Şanlıurfa Barosu da olayı yakından takip ediyor. Bir heyet olayın yaşandığı köyde incelemelerde bulunmuş ve Baro Başkanı Avukat Abdullah Öncel, izlenimler doğrultusunda savcı ve başsavcı ile çeşitli görüşmeler de gerçekleştirmiş. Olayı yakından takip edeceklerini söyleyen Öncel 12 yaşındaki bir çocuğun intiharının başlı başlına bir kuşkuya sebep olduğunu söyleyerek “Çocuğun kendini astığını iddia eden kablo oraya yabancı bir madde. Kafamızda oturmayan çok şey var…” diye konuştu. Baro heyetinin bölgede yaptıkları gözlemlerden hareketle, çocukların yatılı olarak kaldığı yerde İnsani yaşam koşullarının olmadığını söyleyen Öncel “İlkel derme çatma bir yer” dedi.
Dakak’ın ölümüne dair sorular ise yanıt bekliyor
■ Dakak’ın kardeşi AA’ya verdiği röportajda “Kardeşimi bir türlü bulamıyoruz. Komşular çıktığını görmüş ama nereye gittiğini gören duyan yok” diyor. Ancak cenaze 90-100 km uzaklıkta başka bir yerde bulunuyor.
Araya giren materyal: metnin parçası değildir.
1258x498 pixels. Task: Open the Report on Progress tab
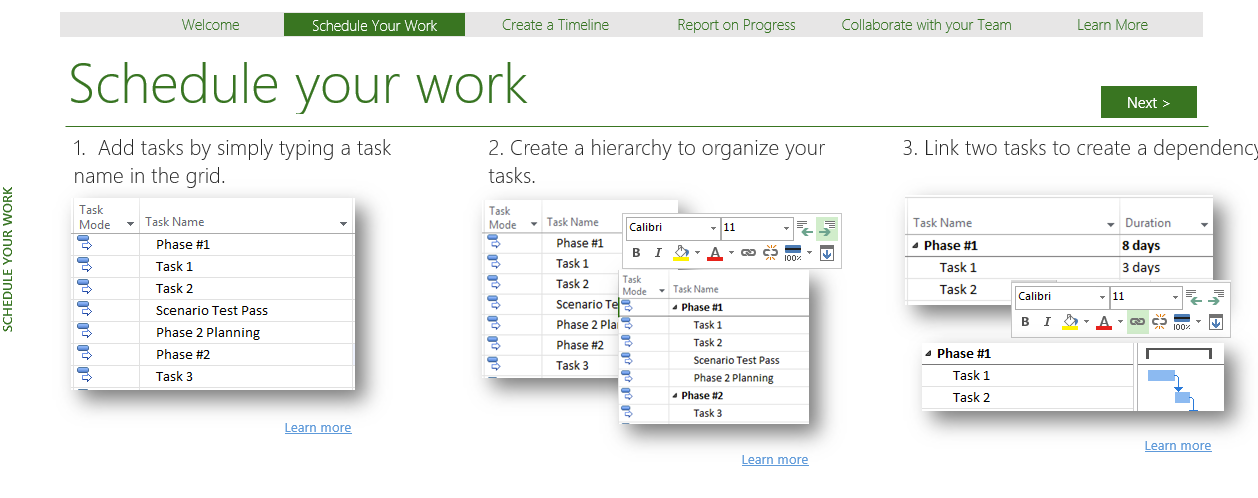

AA’ya verilen bu röportaj ‘Nasıl olsa bulunur’ rahatlığından hareketle tarikatın çalışması açığa çıkmasın diye mi verildi, bu yüzden mi yayımlandı?
■ Ortalama 200 hanenin yaşadığı Beşat köyünde yıllardır varlığını sürdüren ve valilik tarafından ‘kaçak’ denilen bu medresenin faaliyetlerine neden göz yumuldu?
■ Abdülbaki Dakak 12 yaşında bir çocuk, ortalama 1 metre 90 cm’lik yüksekliğe nasıl elektrik kablosunu astı? Elektrik kablosunu nereden buldu?
■ İntihar ettiğini varsayarsak Abdülbaki’yi intihara sürükleyen olaylar neler? Nasıl bir zorbalıkla karşı karşıya kaldı? Abdülbaki’yle beraber kalan diğer 19 çocuğun ifadesi alındı mı?
■ Urfa’da tarikatlara bağlı, ‘kaçak’ kaç yer var? Tarikatlara bağlı bu kaçak yapılar kapatılacak mı?